Para Alberto Setzer, coordenador do programa de monitoramento de queimadas do Inpe, “90% de tudo que vai queimar está pela frente ainda." "Se vai aumentar ou diminuir, depende de diversos fatores, como o clima e a fiscalização", afirma Setzer.

“Mesmo que não se queime nenhum metro quadrado na atual temporada de fogo que vai até setembro – como espera o vice-presidente da República Hamilton Mourão ao propor novamente a moratória das queimadas na Amazônia Legal este ano –, o maior estrago já foi feito”, diz o diretor de Conservação e Restauração do WWF-Brasil, Edegar Rosa.

Combate ao crime ambiental

O governo divulgou neste ano um plano nacional contra o desmatamento, com vigência até 2023. O documento, com 25 páginas, foi elaborado em cima de cinco eixos: tolerância zero ao desmatamento ilegal, regularização fundiária; ordenamento territorial; pagamentos por serviços ambientais; e bioeconomia. Não há metas ou prazos claros.

Segundo ambientalistas, o foco nestas ações poderia combater o crime ambiental. Em 2019, apenas 0,5% da área desmatada era legal, de acordo com Relatório Anual de Desmatamento do MapBiomas. Na mão de criminosos, a Amazônia perdeu por dia uma área equivalente 1,9 mil campos de futebol de floresta natural no ano passado, em média.

Enquanto o crime ocorre, as multas por desmatamento ilegal na Amazônia foram praticamente suspensas desde outubro de 2019, quando o governo estabeleceu que elas deveriam ser revistas em audiências de conciliação. Segundo a organização não-governamental Human Rights Watch, apenas cinco dessas audiências foram realizadas em todo o país desde então.

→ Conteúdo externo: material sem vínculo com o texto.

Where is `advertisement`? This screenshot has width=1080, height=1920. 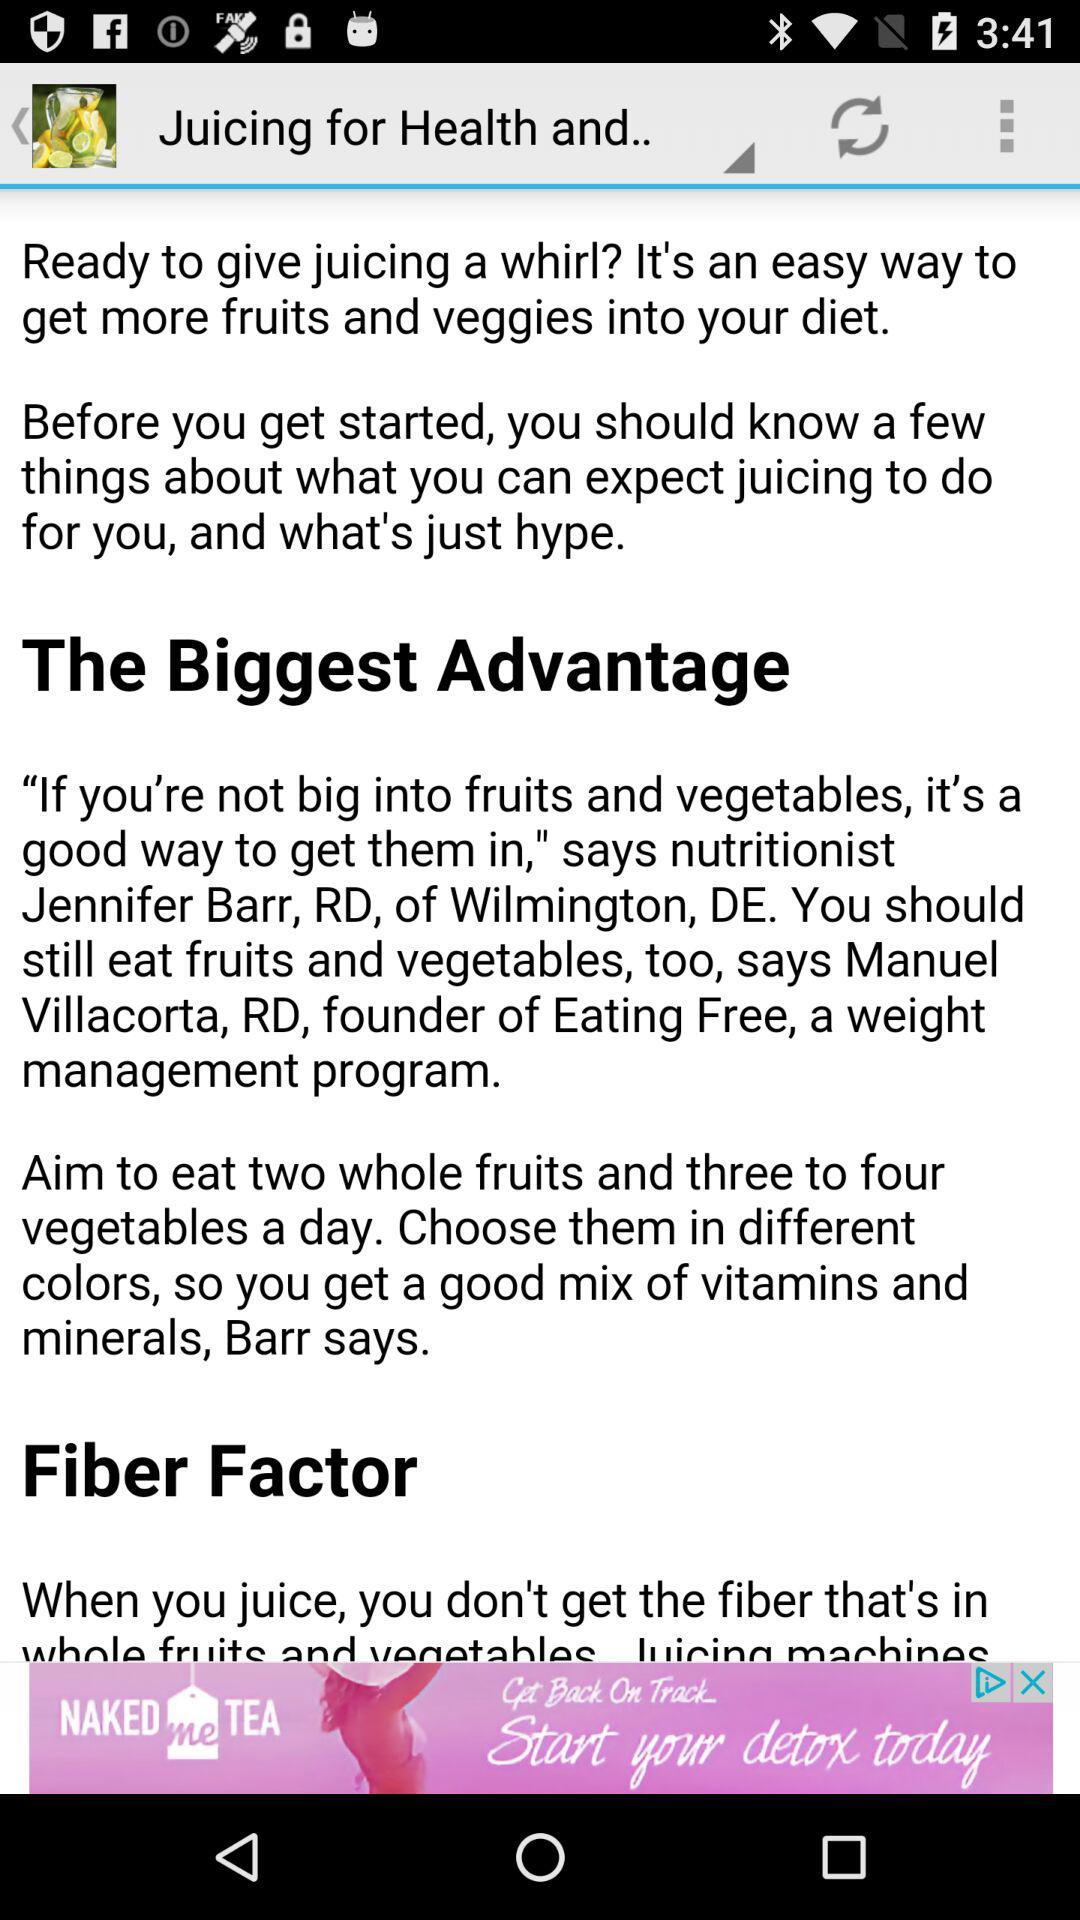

Sem fiscalização, pode haver aumento da grilagem. Um levantamento do Instituto Pesquisa Amazônia (Ipam) e da Universidade Federal do Pará (UFPA) indica que a Amazônia tem 23% de floresta em terras públicas não destinadas registradas ilegalmente como propriedades privadas. O percentual representa 11,6 milhões de hectares de florestas públicas "tomadas" ao longo de 21 anos (1997-2018). Ao todo, a Amazônia tem 49,8 milhões de hectares de florestas sem destinação.

A ONG HUman Rights Watch afirma que os desmatamento e as queimadas na Amazônia estão ligados a uma rede de criminosos que pagam por mão de obra, grandes maquinários como motosserras, tratores, correntes, caminhões, e por proteção de milícia armada contra quem tenta denunciar os crimes. Segundo a ONG, os criminosos ameaçam indígenas, agricultores, agentes públicos e até policiais.